Data provided section start

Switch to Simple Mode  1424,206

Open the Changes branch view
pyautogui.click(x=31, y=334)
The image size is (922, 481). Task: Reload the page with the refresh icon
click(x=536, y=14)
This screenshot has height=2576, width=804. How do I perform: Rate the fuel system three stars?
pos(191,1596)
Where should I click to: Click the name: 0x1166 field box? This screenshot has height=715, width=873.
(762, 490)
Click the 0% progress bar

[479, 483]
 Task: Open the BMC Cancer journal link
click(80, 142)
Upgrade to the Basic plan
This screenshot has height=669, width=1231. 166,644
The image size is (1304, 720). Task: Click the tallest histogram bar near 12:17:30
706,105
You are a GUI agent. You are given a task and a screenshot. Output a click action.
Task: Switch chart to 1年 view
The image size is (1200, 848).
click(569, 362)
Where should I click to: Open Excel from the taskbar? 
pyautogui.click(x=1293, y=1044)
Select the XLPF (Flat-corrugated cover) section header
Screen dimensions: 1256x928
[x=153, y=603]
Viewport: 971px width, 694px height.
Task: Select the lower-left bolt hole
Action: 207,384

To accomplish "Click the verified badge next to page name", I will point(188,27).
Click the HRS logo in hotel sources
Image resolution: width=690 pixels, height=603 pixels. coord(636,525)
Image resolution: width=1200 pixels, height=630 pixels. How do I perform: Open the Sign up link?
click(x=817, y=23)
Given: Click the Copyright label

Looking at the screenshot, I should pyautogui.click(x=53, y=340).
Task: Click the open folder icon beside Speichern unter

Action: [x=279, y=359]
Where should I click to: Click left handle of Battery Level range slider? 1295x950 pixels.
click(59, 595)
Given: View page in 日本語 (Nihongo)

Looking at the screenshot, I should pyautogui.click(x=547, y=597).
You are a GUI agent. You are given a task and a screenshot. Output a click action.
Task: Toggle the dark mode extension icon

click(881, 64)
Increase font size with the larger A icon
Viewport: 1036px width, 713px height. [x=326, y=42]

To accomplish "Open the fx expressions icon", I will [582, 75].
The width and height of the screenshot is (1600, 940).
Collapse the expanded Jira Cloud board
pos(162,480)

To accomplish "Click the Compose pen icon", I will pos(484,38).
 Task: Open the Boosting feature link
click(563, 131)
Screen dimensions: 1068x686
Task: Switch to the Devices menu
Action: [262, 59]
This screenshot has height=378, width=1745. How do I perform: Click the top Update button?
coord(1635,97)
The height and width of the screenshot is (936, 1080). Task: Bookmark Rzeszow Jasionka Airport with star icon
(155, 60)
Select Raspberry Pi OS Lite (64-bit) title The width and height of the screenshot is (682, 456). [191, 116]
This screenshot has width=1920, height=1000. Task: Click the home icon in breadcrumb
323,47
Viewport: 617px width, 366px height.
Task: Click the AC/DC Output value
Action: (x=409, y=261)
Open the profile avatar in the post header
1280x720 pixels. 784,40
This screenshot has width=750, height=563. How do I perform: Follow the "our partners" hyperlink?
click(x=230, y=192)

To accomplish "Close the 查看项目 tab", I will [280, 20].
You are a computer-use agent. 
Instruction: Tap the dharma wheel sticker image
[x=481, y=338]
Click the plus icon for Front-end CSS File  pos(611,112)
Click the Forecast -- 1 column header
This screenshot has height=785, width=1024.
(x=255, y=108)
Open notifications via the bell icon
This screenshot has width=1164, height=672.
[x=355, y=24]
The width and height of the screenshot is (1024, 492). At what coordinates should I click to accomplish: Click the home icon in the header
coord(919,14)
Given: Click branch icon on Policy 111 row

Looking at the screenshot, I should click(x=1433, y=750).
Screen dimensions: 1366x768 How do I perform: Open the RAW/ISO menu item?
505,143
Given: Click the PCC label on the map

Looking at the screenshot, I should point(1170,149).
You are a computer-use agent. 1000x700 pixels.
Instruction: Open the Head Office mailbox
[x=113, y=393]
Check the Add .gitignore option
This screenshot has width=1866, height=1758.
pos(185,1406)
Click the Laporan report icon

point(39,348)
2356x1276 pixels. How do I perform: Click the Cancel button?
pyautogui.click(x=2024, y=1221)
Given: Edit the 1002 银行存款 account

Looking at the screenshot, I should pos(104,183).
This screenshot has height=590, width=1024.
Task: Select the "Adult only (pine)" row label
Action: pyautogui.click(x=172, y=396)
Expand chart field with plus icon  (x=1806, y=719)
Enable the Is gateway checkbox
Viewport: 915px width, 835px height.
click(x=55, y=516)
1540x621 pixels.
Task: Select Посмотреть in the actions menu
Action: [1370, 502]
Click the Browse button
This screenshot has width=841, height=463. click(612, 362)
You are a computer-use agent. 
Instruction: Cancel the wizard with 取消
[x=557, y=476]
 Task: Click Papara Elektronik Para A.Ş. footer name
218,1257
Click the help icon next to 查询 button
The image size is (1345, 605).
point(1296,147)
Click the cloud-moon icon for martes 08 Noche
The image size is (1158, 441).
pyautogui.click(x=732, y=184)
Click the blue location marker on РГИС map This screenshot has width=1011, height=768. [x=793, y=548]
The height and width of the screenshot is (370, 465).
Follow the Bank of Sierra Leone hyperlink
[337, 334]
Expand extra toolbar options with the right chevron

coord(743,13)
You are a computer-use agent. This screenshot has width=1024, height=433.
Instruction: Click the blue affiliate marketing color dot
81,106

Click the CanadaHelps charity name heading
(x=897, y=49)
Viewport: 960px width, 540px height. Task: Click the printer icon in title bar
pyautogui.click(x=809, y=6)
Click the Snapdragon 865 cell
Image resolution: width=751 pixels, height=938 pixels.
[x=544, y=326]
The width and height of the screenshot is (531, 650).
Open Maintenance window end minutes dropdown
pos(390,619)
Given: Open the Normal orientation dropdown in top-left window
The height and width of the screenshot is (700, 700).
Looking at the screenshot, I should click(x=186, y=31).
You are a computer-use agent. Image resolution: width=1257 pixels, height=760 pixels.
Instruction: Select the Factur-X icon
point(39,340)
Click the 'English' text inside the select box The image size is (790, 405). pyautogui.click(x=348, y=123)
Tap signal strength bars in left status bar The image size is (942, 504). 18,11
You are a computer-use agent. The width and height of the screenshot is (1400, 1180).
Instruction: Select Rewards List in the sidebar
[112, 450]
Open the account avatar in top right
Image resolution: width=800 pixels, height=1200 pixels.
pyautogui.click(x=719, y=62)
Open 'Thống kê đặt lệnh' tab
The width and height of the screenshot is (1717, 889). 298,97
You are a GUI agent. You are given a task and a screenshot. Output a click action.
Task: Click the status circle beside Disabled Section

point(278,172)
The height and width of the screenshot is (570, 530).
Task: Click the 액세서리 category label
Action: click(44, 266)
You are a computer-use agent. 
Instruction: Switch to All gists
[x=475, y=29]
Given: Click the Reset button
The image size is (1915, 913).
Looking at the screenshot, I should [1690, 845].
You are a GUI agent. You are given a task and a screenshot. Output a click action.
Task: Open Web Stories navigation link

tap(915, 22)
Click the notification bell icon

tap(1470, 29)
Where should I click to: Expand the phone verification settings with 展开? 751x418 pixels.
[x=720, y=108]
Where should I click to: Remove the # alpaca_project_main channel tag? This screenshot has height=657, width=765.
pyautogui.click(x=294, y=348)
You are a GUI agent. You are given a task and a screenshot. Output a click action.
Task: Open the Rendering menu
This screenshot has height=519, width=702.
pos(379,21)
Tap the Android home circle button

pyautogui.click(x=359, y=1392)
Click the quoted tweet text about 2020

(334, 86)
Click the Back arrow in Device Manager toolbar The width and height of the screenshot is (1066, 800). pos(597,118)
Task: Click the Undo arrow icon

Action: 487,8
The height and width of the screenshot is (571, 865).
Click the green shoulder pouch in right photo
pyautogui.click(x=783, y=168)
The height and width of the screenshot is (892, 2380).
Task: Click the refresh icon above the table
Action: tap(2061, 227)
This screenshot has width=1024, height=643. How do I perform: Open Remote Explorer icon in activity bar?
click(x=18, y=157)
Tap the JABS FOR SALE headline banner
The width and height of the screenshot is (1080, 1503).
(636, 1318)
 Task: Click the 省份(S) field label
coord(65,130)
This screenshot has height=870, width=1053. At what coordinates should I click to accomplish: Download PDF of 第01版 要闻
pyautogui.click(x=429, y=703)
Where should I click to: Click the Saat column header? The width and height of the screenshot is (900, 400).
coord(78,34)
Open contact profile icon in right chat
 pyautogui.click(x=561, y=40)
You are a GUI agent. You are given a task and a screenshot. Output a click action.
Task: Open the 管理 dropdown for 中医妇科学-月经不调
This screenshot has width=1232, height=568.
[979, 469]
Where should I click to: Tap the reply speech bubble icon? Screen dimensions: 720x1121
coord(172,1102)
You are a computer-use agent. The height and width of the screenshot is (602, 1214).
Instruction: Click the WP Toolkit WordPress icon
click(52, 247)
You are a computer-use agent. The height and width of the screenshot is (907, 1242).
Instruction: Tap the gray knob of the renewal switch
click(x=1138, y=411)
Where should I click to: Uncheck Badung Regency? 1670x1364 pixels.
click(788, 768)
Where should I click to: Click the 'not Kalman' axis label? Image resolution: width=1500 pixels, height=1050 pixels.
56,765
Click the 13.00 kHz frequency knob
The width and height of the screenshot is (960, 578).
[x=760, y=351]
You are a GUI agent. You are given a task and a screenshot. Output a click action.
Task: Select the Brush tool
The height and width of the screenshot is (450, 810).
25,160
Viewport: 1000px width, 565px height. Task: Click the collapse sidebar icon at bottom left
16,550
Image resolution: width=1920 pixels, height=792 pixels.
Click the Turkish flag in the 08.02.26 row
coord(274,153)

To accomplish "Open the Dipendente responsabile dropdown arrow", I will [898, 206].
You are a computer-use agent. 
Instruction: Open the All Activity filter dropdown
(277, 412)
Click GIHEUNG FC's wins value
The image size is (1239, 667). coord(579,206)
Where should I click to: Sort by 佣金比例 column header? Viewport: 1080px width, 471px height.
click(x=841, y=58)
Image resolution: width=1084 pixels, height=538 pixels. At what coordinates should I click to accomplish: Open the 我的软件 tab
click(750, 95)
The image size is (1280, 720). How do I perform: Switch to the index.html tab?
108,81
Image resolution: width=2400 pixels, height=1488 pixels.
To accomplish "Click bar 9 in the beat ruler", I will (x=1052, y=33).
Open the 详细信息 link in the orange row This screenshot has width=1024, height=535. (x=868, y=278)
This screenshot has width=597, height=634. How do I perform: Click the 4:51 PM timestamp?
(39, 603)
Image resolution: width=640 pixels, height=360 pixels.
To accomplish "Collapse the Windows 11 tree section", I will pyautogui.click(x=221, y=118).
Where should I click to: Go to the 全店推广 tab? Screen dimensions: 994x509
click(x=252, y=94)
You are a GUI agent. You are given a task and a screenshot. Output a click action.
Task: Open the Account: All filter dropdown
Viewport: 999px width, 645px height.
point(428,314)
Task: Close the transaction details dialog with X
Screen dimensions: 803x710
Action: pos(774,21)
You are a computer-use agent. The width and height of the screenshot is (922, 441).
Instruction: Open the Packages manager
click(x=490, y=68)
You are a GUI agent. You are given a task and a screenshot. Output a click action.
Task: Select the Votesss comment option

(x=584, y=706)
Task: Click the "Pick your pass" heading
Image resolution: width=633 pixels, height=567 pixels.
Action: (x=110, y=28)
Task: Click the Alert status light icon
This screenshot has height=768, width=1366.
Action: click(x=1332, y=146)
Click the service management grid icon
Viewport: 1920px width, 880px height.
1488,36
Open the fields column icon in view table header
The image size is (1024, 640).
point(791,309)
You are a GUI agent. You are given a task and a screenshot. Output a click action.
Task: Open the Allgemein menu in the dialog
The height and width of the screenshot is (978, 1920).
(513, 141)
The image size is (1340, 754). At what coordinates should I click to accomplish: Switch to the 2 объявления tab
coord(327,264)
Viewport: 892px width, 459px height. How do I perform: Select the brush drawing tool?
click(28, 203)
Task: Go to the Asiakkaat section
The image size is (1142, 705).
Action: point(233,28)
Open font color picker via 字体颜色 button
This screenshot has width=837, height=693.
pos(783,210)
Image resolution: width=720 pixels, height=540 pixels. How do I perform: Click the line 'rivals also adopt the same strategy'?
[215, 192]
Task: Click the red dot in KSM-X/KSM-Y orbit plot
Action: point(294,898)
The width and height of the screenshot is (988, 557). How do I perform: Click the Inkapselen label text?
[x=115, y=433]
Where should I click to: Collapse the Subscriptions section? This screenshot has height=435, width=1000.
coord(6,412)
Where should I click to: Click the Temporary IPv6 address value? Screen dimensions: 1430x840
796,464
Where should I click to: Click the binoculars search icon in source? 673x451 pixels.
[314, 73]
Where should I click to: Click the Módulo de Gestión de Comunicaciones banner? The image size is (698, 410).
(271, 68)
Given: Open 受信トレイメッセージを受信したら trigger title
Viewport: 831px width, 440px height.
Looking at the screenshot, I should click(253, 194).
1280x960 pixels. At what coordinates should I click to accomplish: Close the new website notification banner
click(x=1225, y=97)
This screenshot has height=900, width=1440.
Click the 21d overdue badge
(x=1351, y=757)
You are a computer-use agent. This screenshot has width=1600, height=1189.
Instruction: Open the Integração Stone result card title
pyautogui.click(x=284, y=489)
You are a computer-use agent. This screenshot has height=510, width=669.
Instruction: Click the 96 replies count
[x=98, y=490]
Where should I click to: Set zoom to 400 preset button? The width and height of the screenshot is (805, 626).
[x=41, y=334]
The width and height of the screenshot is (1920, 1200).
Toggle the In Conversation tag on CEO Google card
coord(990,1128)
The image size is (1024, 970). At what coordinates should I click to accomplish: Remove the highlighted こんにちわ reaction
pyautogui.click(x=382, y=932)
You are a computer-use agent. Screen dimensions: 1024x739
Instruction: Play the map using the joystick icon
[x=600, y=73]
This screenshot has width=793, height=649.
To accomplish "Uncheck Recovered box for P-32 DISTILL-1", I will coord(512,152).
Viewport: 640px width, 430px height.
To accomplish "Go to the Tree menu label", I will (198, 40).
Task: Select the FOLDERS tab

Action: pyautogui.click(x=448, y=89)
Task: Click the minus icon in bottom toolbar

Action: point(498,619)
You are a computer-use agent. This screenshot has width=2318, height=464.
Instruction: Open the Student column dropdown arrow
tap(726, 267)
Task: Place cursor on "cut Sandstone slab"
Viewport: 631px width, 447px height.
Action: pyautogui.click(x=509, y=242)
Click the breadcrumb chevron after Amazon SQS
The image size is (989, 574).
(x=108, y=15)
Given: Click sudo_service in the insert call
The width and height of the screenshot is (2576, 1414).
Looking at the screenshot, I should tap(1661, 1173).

Data provided section end

What the task requires: Where a line in the records above includes the string "dialog", show it.

Solution:
Task: Close the transaction details dialog with X
Task: Open the Allgemein menu in the dialog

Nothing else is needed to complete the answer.